# new to the forum... please help!



## sparrow (Mar 16, 2009)

hi, im sparrow,

my husband of 2 years and i just split up about 3 weeks ago, and im having a very hard time coping. the general reason for our splitup was because of fundamental differences in lifestyle. he is a super clean freak and i am... well, not. we have 2 kids, both under 5, and its been a struggle for me to live up to his expectations as a wife and mother, our daughter has had big behavior issues, regarding past abuse by her father(not my husband). but in general, i felt like we had a happy family. my husband and i are great friends, and that is one of the reasons i love him so much, because more than a husband, he is my best friend. 

i want to work on saving the marriage, as does he, but he keeps saying that although he misses me very much, he is much happier in his own home now, because he can have it as clean as he wants, and my temper problems about the issue are not around. we are going to marriage counselling, for the first time today, but im very concerned about whether or not its going to work out or not. im heartbroken to feel that im losing my husband, and very angry at myself and him for the entire situation. any advice?


----------



## MarkTwain (Aug 1, 2008)

sparrow-

I get the feeling this is an almost un-conquerable situation.

If he is clean to the point of OCD, he will only be able to let go for short periods, before reverting to type. He will be a rock against which you will be perpetually banging your head.

Perhaps he has let you off the hook. Men are seldom very flexible when they have a bad habit. And yes putting cleanliness above all else is a bad habit. To him it is non-negotiable, so you will always be arguing unless you are prepared to knuckle down to his regime. 

The trouble is, if he has OCD, it will probably get worse over time, unless he is willing to tackle it. OCD people seldom like to tackle anything - I have a very mild touch of it, so I can empathise (though it's not about being clean and tidy, it's more about checking things are done right). However, I allow my wife to challenge me, and that keeps me down to earth. The latest thinking on the subject says that people with OCD should play with their (OCD) boundaries and accept challenges, becuase that constantly proves to them that most of their fears are unfounded.

If he won't play in this way, you are in for a hard life.


----------



## sparrow (Mar 16, 2009)

thank you for the reply!

im not so sure its OCD, persay, because even he admits he cant live up to his desired standards. we just have different ideas of what a "clean house" is. 

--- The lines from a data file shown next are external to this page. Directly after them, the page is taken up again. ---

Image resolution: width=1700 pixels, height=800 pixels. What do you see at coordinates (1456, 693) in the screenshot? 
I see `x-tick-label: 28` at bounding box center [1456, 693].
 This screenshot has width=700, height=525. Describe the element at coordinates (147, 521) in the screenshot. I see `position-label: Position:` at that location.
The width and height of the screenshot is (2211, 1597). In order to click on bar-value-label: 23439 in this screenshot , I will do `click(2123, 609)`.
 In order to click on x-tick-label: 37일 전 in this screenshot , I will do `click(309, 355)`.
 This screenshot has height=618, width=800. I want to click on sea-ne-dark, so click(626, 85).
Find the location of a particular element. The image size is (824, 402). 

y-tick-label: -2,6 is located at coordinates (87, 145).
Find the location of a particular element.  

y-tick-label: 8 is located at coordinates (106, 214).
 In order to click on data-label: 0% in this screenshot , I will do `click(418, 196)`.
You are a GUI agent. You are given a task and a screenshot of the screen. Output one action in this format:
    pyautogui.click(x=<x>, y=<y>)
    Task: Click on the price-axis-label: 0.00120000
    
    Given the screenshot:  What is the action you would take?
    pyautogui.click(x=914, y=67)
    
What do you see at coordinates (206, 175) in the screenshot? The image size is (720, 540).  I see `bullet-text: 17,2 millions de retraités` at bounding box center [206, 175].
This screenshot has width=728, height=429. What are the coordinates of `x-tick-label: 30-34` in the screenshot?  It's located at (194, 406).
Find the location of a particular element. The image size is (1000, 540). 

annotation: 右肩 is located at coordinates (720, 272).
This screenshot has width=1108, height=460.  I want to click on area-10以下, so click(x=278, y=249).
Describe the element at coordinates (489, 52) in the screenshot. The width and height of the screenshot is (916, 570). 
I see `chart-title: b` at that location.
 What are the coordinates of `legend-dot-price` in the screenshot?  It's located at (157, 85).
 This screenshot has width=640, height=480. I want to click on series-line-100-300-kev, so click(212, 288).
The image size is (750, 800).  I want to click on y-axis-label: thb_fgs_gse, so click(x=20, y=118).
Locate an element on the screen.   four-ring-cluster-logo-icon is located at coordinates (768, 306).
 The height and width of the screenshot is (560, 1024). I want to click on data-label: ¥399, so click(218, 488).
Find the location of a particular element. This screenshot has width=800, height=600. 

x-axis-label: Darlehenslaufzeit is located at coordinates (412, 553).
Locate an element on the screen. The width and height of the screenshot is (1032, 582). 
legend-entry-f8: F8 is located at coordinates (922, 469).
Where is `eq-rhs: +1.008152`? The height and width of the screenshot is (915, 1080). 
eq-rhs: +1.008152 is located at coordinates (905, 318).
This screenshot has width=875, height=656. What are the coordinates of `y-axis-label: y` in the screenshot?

however, we have done some talking, and ive realized that i have been rather slobby in the past, and not really put much effort into keeping up the house, on my part. he is by no means opposed to cleaning as well, i just feel that he wants the house overly clean, especially with 2 small kids running around nonstop. 

i wonder... do i need to put more effort in, and compromise more, or does he need to accept me for who i am, regardless of mess?


----------



## MarkTwain (Aug 1, 2008)

OCD people tend to like things done in a certain way, and it often makes no sense. My OCD friend is over hygienic, yet if he drops food on the floor, he can pick it up and still eat it.

The other thing to look out for is ritual.


----------